Electrically tunable mantle cloaking utilizing graphene metasurface for oblique incidence

An analytic formulation to achieve mantle cloaking of a dielectric cylinder using scattering cancellation method for TMz polarized oblique incidence is presented. To obtain this goal, a closed form expression for the required surface impedance of the covering metasurface is derived. By properly tuning the chemical potential of graphene, its surface impedance is adjusted for the invisibility of the considered cylinder for arbitrary angles of the impinging plane wave. The scattering width reduction of 15.7 dB and 21.27 dB is obtained with 3-dB bandwidth of 18.7% and 10.6% at 1 THz and 1.5 THz, respectively for the incident angle of 60 degrees. Furthermore, by optimizing the surface impedance of graphene, finite cylinders can also be cloaked.
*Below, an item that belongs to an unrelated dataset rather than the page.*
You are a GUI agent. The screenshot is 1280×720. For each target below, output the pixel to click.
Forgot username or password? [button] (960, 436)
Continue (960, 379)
The results indicate 11.4 dB and 13.5 dB radar cross section (RCS) reduction with 30% and 22% 3-dB bandwidth for the incident angles of 45 and 80 degrees, respectively. Full-wave simulations verify the analytical results. The effect of the cloaking is examined by comparing the input impedance of a pyramidal horn antenna when it is loaded with an array of bear and cloaked cylinders positioned in the aperture.